┏━━

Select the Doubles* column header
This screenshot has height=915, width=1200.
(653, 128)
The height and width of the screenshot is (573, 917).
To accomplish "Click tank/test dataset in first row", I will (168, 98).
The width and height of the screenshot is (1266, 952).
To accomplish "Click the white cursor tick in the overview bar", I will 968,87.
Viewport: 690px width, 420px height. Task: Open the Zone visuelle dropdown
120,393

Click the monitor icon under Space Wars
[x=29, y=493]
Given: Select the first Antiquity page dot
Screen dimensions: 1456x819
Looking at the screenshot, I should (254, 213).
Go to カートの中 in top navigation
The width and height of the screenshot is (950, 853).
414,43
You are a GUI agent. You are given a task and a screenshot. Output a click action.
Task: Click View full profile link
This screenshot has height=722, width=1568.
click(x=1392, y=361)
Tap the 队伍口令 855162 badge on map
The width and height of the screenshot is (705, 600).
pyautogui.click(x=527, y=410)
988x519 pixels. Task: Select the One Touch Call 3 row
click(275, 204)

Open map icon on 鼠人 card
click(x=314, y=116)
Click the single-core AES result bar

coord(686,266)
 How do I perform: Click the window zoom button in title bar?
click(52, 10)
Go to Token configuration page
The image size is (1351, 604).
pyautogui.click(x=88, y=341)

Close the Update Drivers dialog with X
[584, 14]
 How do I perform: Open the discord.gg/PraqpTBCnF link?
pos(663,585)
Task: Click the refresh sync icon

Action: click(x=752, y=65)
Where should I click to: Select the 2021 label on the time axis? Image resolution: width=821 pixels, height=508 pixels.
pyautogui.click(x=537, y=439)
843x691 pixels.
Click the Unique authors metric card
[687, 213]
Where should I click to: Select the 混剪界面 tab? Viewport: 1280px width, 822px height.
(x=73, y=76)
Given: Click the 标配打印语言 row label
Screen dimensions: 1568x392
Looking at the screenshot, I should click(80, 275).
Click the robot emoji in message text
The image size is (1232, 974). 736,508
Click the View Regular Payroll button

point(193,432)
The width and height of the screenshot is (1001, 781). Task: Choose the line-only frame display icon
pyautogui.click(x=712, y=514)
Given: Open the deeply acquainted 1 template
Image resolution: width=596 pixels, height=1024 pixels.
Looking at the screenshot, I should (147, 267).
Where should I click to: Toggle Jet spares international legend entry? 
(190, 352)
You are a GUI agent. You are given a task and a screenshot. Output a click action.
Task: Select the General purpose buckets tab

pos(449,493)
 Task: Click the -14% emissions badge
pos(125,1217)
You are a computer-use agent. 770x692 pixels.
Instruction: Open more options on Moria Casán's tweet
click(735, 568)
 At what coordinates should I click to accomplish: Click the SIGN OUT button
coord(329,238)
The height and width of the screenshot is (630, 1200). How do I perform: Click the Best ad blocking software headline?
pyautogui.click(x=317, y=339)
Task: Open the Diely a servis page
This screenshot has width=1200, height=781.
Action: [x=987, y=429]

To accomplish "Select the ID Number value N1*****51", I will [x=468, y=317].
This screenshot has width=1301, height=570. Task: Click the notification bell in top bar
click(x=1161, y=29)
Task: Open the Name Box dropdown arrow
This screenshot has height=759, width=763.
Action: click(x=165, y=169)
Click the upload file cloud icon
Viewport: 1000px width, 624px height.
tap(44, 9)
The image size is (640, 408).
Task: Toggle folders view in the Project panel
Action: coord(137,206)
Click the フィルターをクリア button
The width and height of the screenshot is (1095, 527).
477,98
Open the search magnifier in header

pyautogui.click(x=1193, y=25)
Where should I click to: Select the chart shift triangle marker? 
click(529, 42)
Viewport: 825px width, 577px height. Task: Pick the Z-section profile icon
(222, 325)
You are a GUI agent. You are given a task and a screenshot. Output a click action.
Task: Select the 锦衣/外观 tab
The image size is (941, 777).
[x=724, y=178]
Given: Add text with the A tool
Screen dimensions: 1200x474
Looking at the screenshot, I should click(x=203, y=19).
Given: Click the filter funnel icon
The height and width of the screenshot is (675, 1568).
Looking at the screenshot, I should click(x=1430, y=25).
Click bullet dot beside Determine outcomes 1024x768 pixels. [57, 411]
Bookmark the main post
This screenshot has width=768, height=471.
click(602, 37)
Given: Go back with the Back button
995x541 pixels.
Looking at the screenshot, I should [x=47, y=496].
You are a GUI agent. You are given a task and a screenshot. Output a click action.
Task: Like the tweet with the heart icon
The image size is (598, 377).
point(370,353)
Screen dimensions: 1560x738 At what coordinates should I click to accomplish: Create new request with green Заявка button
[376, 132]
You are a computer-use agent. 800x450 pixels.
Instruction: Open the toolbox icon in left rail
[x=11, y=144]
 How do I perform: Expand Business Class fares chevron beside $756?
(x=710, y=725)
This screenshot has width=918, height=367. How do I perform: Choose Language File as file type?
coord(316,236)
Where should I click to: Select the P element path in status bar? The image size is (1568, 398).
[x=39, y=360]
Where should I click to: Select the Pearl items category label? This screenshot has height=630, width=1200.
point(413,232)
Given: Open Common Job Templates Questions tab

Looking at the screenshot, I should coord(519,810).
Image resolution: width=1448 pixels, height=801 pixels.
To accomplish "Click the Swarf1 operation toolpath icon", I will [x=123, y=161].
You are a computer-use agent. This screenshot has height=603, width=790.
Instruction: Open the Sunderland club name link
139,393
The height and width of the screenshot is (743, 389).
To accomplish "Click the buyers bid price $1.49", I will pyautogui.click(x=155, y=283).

┗━━

**Work item**
Would you please reproduce the entries above word for word?

**Result for this exercise**
Select the Doubles* column header
This screenshot has height=915, width=1200.
(653, 128)
The height and width of the screenshot is (573, 917).
To accomplish "Click tank/test dataset in first row", I will (168, 98).
The width and height of the screenshot is (1266, 952).
To accomplish "Click the white cursor tick in the overview bar", I will 968,87.
Viewport: 690px width, 420px height. Task: Open the Zone visuelle dropdown
120,393

Click the monitor icon under Space Wars
[x=29, y=493]
Given: Select the first Antiquity page dot
Screen dimensions: 1456x819
Looking at the screenshot, I should (254, 213).
Go to カートの中 in top navigation
The width and height of the screenshot is (950, 853).
414,43
You are a GUI agent. You are given a task and a screenshot. Output a click action.
Task: Click View full profile link
This screenshot has height=722, width=1568.
click(x=1392, y=361)
Tap the 队伍口令 855162 badge on map
The width and height of the screenshot is (705, 600).
pyautogui.click(x=527, y=410)
988x519 pixels. Task: Select the One Touch Call 3 row
click(275, 204)

Open map icon on 鼠人 card
click(x=314, y=116)
Click the single-core AES result bar

coord(686,266)
 How do I perform: Click the window zoom button in title bar?
click(52, 10)
Go to Token configuration page
The image size is (1351, 604).
pyautogui.click(x=88, y=341)

Close the Update Drivers dialog with X
[584, 14]
 How do I perform: Open the discord.gg/PraqpTBCnF link?
pos(663,585)
Task: Click the refresh sync icon

Action: click(x=752, y=65)
Where should I click to: Select the 2021 label on the time axis? Image resolution: width=821 pixels, height=508 pixels.
pyautogui.click(x=537, y=439)
843x691 pixels.
Click the Unique authors metric card
[687, 213]
Where should I click to: Select the 混剪界面 tab? Viewport: 1280px width, 822px height.
(x=73, y=76)
Given: Click the 标配打印语言 row label
Screen dimensions: 1568x392
Looking at the screenshot, I should click(80, 275).
Click the robot emoji in message text
The image size is (1232, 974). 736,508
Click the View Regular Payroll button

point(193,432)
The width and height of the screenshot is (1001, 781). Task: Choose the line-only frame display icon
pyautogui.click(x=712, y=514)
Given: Open the deeply acquainted 1 template
Image resolution: width=596 pixels, height=1024 pixels.
Looking at the screenshot, I should (147, 267).
Where should I click to: Toggle Jet spares international legend entry? 
(190, 352)
You are a GUI agent. You are given a task and a screenshot. Output a click action.
Task: Select the General purpose buckets tab

pos(449,493)
 Task: Click the -14% emissions badge
pos(125,1217)
You are a computer-use agent. 770x692 pixels.
Instruction: Open more options on Moria Casán's tweet
click(735, 568)
 At what coordinates should I click to accomplish: Click the SIGN OUT button
coord(329,238)
The height and width of the screenshot is (630, 1200). How do I perform: Click the Best ad blocking software headline?
pyautogui.click(x=317, y=339)
Task: Open the Diely a servis page
This screenshot has width=1200, height=781.
Action: [x=987, y=429]

To accomplish "Select the ID Number value N1*****51", I will [x=468, y=317].
This screenshot has width=1301, height=570. Task: Click the notification bell in top bar
click(x=1161, y=29)
Task: Open the Name Box dropdown arrow
This screenshot has height=759, width=763.
Action: click(x=165, y=169)
Click the upload file cloud icon
Viewport: 1000px width, 624px height.
tap(44, 9)
The image size is (640, 408).
Task: Toggle folders view in the Project panel
Action: coord(137,206)
Click the フィルターをクリア button
The width and height of the screenshot is (1095, 527).
477,98
Open the search magnifier in header

pyautogui.click(x=1193, y=25)
Where should I click to: Select the chart shift triangle marker? 
click(529, 42)
Viewport: 825px width, 577px height. Task: Pick the Z-section profile icon
(222, 325)
You are a GUI agent. You are given a task and a screenshot. Output a click action.
Task: Select the 锦衣/外观 tab
The image size is (941, 777).
[x=724, y=178]
Given: Add text with the A tool
Screen dimensions: 1200x474
Looking at the screenshot, I should click(x=203, y=19).
Given: Click the filter funnel icon
The height and width of the screenshot is (675, 1568).
Looking at the screenshot, I should click(x=1430, y=25).
Click bullet dot beside Determine outcomes 1024x768 pixels. [57, 411]
Bookmark the main post
This screenshot has width=768, height=471.
click(602, 37)
Given: Go back with the Back button
995x541 pixels.
Looking at the screenshot, I should [x=47, y=496].
You are a GUI agent. You are given a task and a screenshot. Output a click action.
Task: Like the tweet with the heart icon
The image size is (598, 377).
point(370,353)
Screen dimensions: 1560x738 At what coordinates should I click to accomplish: Create new request with green Заявка button
[376, 132]
You are a computer-use agent. 800x450 pixels.
Instruction: Open the toolbox icon in left rail
[x=11, y=144]
 How do I perform: Expand Business Class fares chevron beside $756?
(x=710, y=725)
This screenshot has width=918, height=367. How do I perform: Choose Language File as file type?
coord(316,236)
Where should I click to: Select the P element path in status bar? The image size is (1568, 398).
[x=39, y=360]
Where should I click to: Select the Pearl items category label? This screenshot has height=630, width=1200.
point(413,232)
Given: Open Common Job Templates Questions tab

Looking at the screenshot, I should coord(519,810).
Image resolution: width=1448 pixels, height=801 pixels.
To accomplish "Click the Swarf1 operation toolpath icon", I will [x=123, y=161].
You are a computer-use agent. This screenshot has height=603, width=790.
Instruction: Open the Sunderland club name link
139,393
The height and width of the screenshot is (743, 389).
To accomplish "Click the buyers bid price $1.49", I will pyautogui.click(x=155, y=283).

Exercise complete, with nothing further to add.